The Short Film As A Matter Of Course

in 46th Drama International Short Film Festival

by Calin Boto

One rarely forgets just how little the film industry cares about short films. It can happen in Drama, a small Greek town where time seems freer than any place else. Here, the consciousness of leisure, of siesta and of the night – in other words, the time that belongs to the people, that already clichéd Mediterranean-Balkan dolce far niente – cannot be affected by the industrial reasons that naturalized the feature film as a visual convention. I have never seen so many locals sitting – just sitting – enjoying every minute of the play of light and unmysterious landscape of a city. What we often call a school of looking seems to be a home of looking here. Of course, short film festivals can be held everywhere, but it’s not just anywhere that they can seem so natural, free of demagoguery.

As we know, the discourse on the short film has frozen into two formulations: that it is more challenging than the feature film, more artisanal, free from the constraints of production and distribution structures; and that this freedom comes from lack, little money, few opportunities, etc. Nothing of the sort was said at Drama: not out of carelessness, I believe, but out of horror of commonplaces (it is, after all, a festival in its 46th edition, however young its team), together with the simple passion of letting things make themselves understood on screen.

About the innovation and clairvoyance of the twenty short films from the international competition, few general things could be said – not all are as daring and playful as the curator Yorgos Zois presents them. But it is clear to me that, in any other place, the freest of them, Apostles of Cinema, directed by the collective Ajabu Ajabu (Darragh Amelia, Gertrude Malizana, Jesse Gerard Moango and Cece Mlay), could never have won any prize – because their film does not resemble “cinema” so much as TV reportage, in other words, “bad taste” and lack of creativity. Be that as it may, the official jury was visionary enough to give it a prize, but not without caution: the award for best production, offered by the French network TV5Monde. 

“Creativity”: the notion of “creativity” in festival cinema is always the same. Perhaps Apostles of Cinema, about pirate cinephilia in Tanzania, has none of the craftsmanship or profound meanings of a film like Manuel Muñoz Rivas’ Aqueronte (Best International Short Film), but it ultimately does more for cinema – for the consciousness of cinema – than Muñoz Rivas’ tight framing, poetry of false reality and academic mise-en-scène. For it combines a story about the unconditional love of spectatorship – the passion of the people of a small town for public screenings of pirated films, explained, or rather interpreted, by the voiceover of a famous local “DJ” – with a naive, intuitive, and in any case unimpressive aesthetic, but its energy, along with its impunity, impress nevertheless. Such a film has no place in a respectable festival: only curatorial flair could have brought it here.

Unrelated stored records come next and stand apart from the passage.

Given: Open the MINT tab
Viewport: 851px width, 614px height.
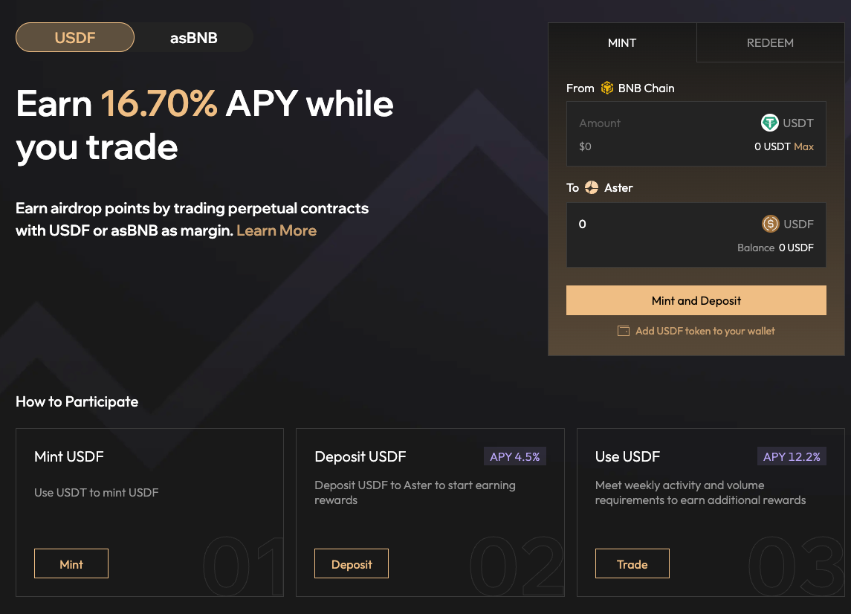Looking at the screenshot, I should tap(622, 43).
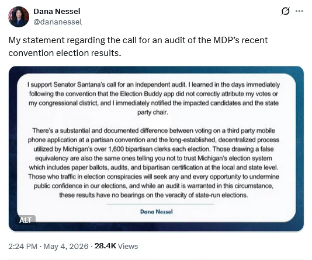Open the attached statement image
Viewport: 312px width, 260px height.
click(x=156, y=149)
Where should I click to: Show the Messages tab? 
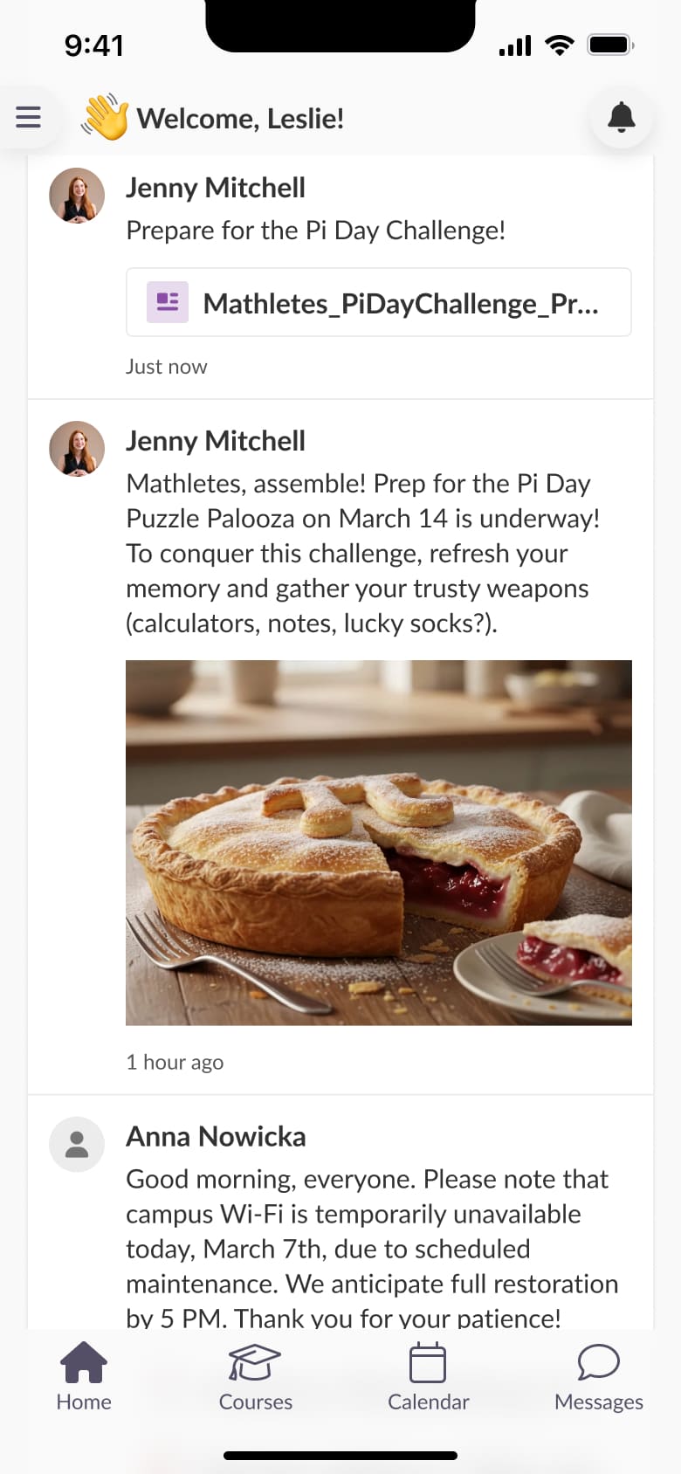pyautogui.click(x=599, y=1377)
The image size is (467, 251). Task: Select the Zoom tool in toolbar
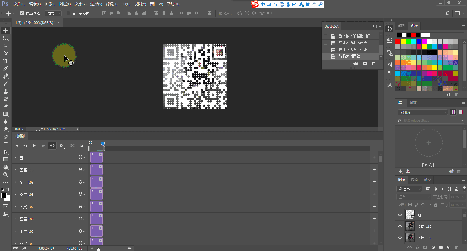(x=6, y=175)
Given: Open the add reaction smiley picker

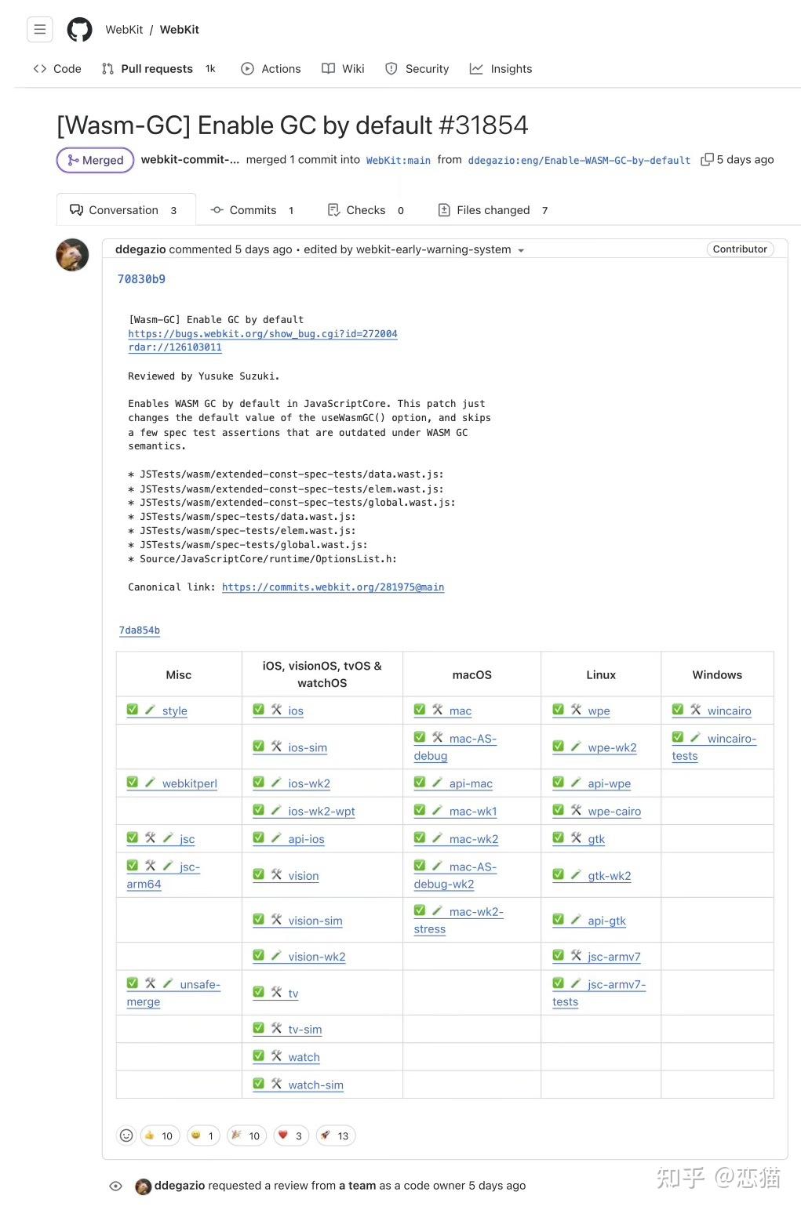Looking at the screenshot, I should 126,1135.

The Silence of the Banana Trees (dir. Eneos Çarka, 2022) was eventually chosen by the FIPRESCI jury. The Albanian filmmaker’s documentary, a portrait of a former Hungarian eccentric reaching old age, has a special carefulness that prevents it from freezing into one way of making cinema – lyrical-portrait, found-footage, etc. Lately, more and more viewers, especially curators, are saying that they are less and less interested in perfectly made films. I feel the same way about experimental non-fiction cinema, which now has its own respectable perfection: that’s why The Silence of the Banana Trees, which works very cleanly, at the edge of schematism but not quite, at complementing one kind of image with another, seemed remarkable on the big screen, for every frame gave enough time and space for looking. 

Per se, the film depicts a beautiful incomplete life, that of Mihály Fekete, who spends his old age taking care of his house – captured by memories of other times, left behind by a departed daughter –and the beautiful surrounding garden, nature without memory. Through a bold and tender gesture, the filmmaker insists on the presence of the daughter in stories, photographs, in all corners of the house, only to find out that, after surviving cancer, she broke the connection with the father. From here on, the film concentrates the emotion of this inexplicable event into a correspondence that reads between the lines, with bright archival images, patient looks at ghostly spaces in the house and a bit of supernatural fantasy that plays with an already formulated idea – that reality is never stable. No other ending could have been better for Mihály, who is waiting for just that: a small change in reality.